# Bilderberg conference



## RAXL (Jul 9, 2004)

The world's political elite, top thinkers and powerful business folk gathered here for an annual, ultra-secretive Bilderberg conference as heavy security kept conspiracy theorists and curious onlookers at bay. 

Global luminaries such as former US secretary of state Henry Kissinger, US banker David Rockefeller and Queen Beatrix of the Netherlands were greeted at the airport by limousine drivers holding single-letter "B" signs late Thursday, said local reports. 



They were quickly whisked away to the Brookstreet Hotel in a serene suburb of Ottawa for three-day talks on oil markets, security concerns tied to Iran's nuclear ambitions, terrorism, and immigration, the Ottawa Citizen reported. 

Conspiracy theorists who follow the group accuse it of plotting world domination at its informal annual gatherings. 

But, Richard Perle, former US defence policy advisor, upon his arrival in Ottawa, denied allegations the group crafts public policy behind closed doors. "It discusses public policy," he stressed to a Citizen reporter.

• • • •

• [Requirements]:
- 1) Summarize the Bilderberg conference post in two sentences.
- 2) Extend the Bilderberg conference post, picking up right after its last sentence.

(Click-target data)
• • • •

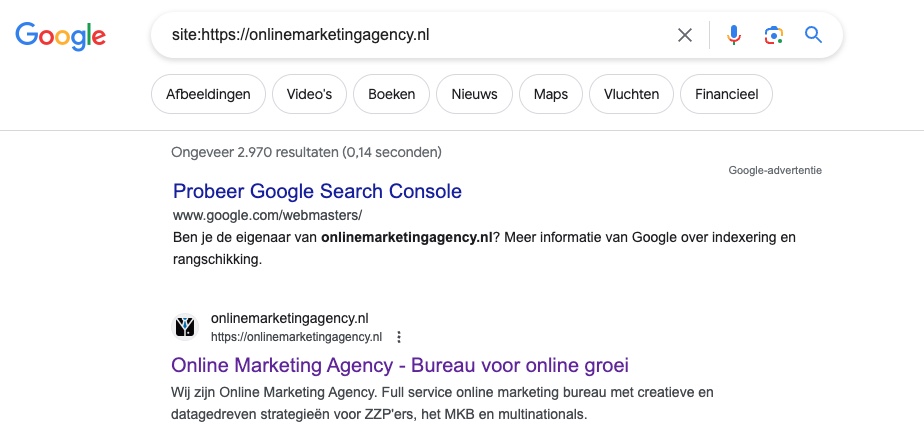Open the three-dot result options menu
924x440 pixels.
click(x=399, y=337)

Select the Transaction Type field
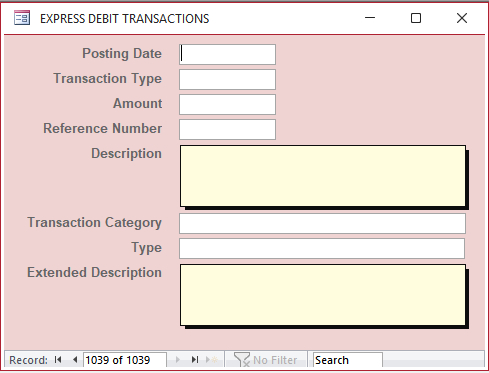coord(227,79)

• • • •

• [Answers below]:
- 1) Political and business leaders, including Henry Kissinger, David Rockefeller and Queen Beatrix of the Netherlands, gathered under heavy security at the Brookstreet Hotel in a suburb of Ottawa for an annual, ultra-secretive Bilderberg conference, with three days of talks on oil markets, Iran's nuclear ambitions, terrorism and immigration. Conspiracy theorists accuse the group of plotting world domination, but former US defense policy advisor Richard Perle denied that it crafts public policy behind closed doors, saying that it discusses public policy.

- 2)
A statement from the group said the meetings were private to encourage "frank and open discussions." 

But skeptic Daniel Estulin, who flew from Spain to try to cover the conference, said their intent is to "create a world government ruled by an elite group of people whose main objective is to control all the natural resources on the planet." 


Another local observer commented to the Citizen: "There are all sorts of gaps in what politicians say and do. This is just another example of the circumventing of the democratic process." 

The talks are by invitation-only. Because discussions are off-the-record, the group has been subject to similar criticisms and speculation about its intentions since 1954 when the first conference was held at the Hotel de Bilderberg in the Netherlands. 

Several sources say Poland's Joseph Retinger, former Belgian prime minister Paul van Zeeland, and former Unilever chief executive Paul Rijkens organized the first meeting to unite European and US elites amid growing cross-Atlantic tensions a half-century ago. 

Its success spawned similar talks at posh hotels and palaces in Europe, the United States and Canada each year since.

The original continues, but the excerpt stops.